Он помнил, как смотрел фейерверк в День поминовения, и бедро с ногой болели, как последняя сволочь; как ел арбуз Четвертого июля, плюясь семечками в траву и наблюдая за Карлой и ее сестрами, игравшими в бадминтон: бедро и нога ныли, но не так отчаянно; как Генри позвонил в сентябре («Проверка связи», — сказал он) и болтал о чем угодно, включая ежегодную охоту в ноябре. «Конечно, я поеду», — заверил Джоунси, не подозревая тогда, как неприятна ему будет тяжесть «гаранда» в руках. Они поболтали о работе (последние три недели второго семестра Джоунси читал лекции, довольно ловко перемещаясь на костылях), о семьях, о прочитанных книгах и просмотренных фильмах; Генри, как и в январе, пожаловался, что Пит слишком много пьет, Джоунси, находившийся в состоянии непрерывной войны с женой по тому же поводу, не захотел говорить на эту тему, но когда Генри упомянул о предложении Бивера на обратном пути остановиться в Дерри и повидать Даддитса Кэвелла, немедленно согласился. Слишком давно они не были вместе, а лучшего лекарства от хандры, чем инъекция Даддитса, трудно придумать. Кроме того… «Генри, — спросил он тогда, — мы ведь собирались к Даддитсу, верно? В день Святого Патрика. Сам я не помню, но в календаре записано». «Верно, — ответил Генри, — собирались». «Вот и говори об ирландской удаче, а?»

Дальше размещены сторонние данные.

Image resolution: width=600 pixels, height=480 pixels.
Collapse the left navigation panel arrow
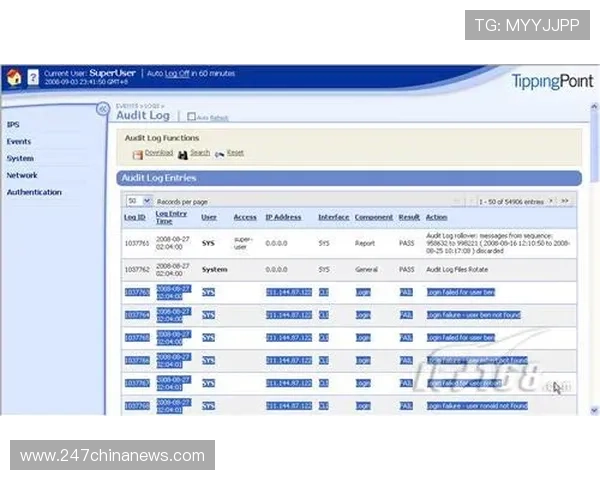101,109
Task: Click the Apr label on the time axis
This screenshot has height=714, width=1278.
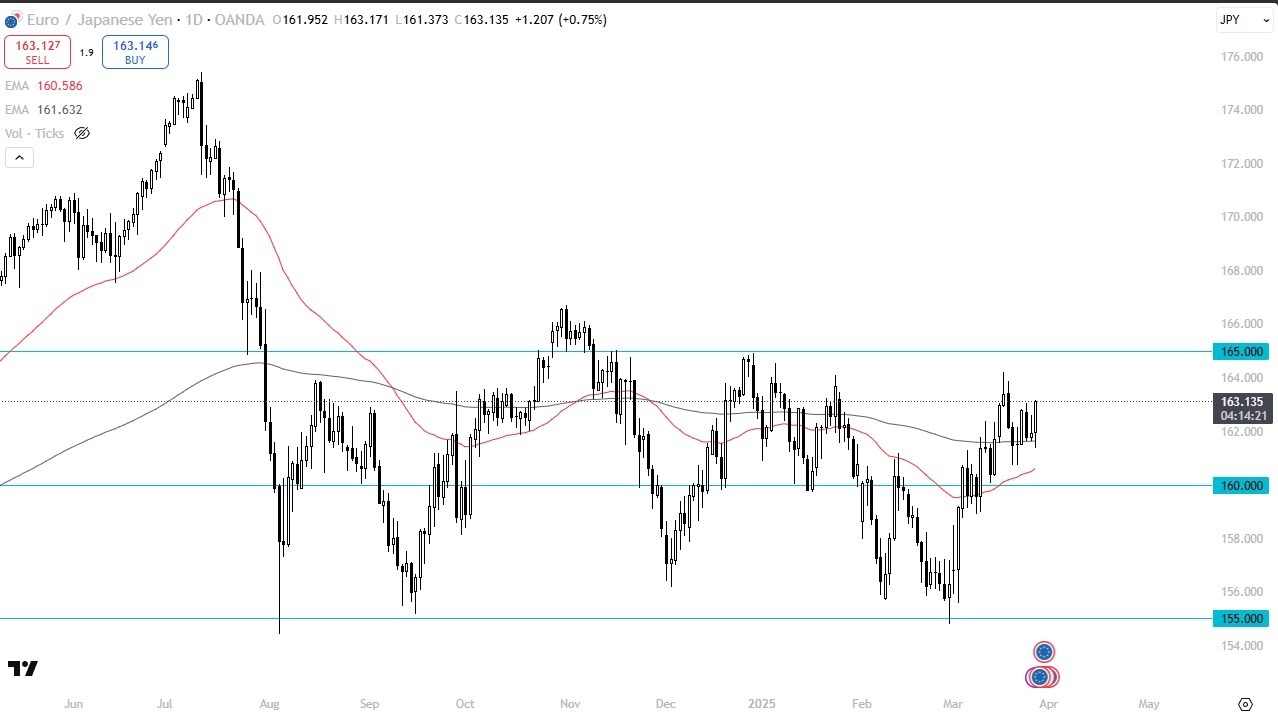Action: click(1047, 704)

Перебрав все это в памяти, Джоунси окончательно уверился, что в его жизни пятнадцатое марта уже было. Доказательств тому предостаточно: взять хотя бы календарь в кабинете. Однако они настали снова, эти трагические иды, и теперь, теперь… как обидно… похоже, это пятнадцатое куда страшнее, чем то, прежнее.

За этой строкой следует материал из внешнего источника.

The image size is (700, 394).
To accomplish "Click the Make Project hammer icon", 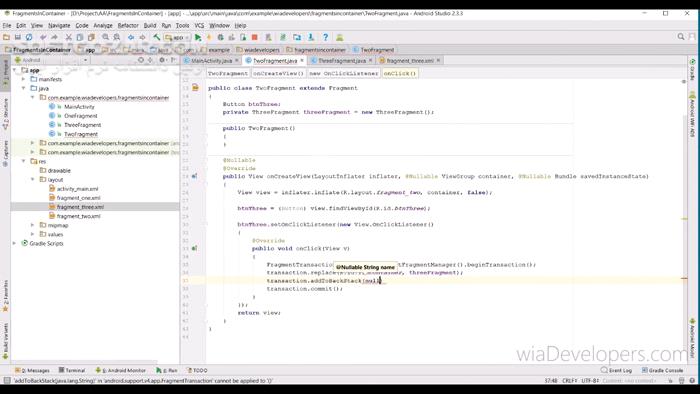I will [157, 37].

Раньше воспоминания об этом дне меркли где-то около десяти утра. Он сидел в кабинете, пил кофе и складывал книги, собираясь спуститься в библиотеку исторического факультета, где на специальном столе оставлялась пожертвованная студентам литература. Он был расстроен, хотя даже ради спасения жизни не мог бы объяснить почему. Согласно тому же календарю, на котором он небрежно записал дату поездки к Даддитсу, у него в тот день была беседа со студентом по имени Дэвид Дефаньяк. Трудно сказать, каков был предмет этой самой беседы, но один из аспирантов сообщил о сданном Дефаньяком эссе на тему немедленных результатов норманнского завоевания: очевидно, разговор шел именно об этом. Но все же, что такого в обычной встрече преподавателя со студентом так расстроило адъюнкт-профессора Гэри Джоунса?
Но даже плохое настроение не помешало ему мурлыкать себе под нос, мурлыкать какую-то бессмыслицу: «Мы можем-можем, да-да, мы можем, можем, Господь небесный, можем…» А потом… потом какие-то обрывки: пожелание Колин, секретарю факультета, счастливого дня Святого Пэдди, покупка «Бостон феникс» в газетном ларьке у здания университета, четвертак, брошенный в футляр от саксофона какого-то «скинхеда» на мосту со стороны Кембриджа, ощущение жалости к бритоголовому парню, мерзнувшему на ветру в легоньком свитерке, но связные воспоминания обрывались стопкой книг, книг, которые он собирался подарить. Сознание вернулось к нему в больнице вместе с монотонным голосом из соседней палаты:
Пожалуйста, прекратите, я этого не вынесу, сделайте мне укол, где Марси, хочу Марси.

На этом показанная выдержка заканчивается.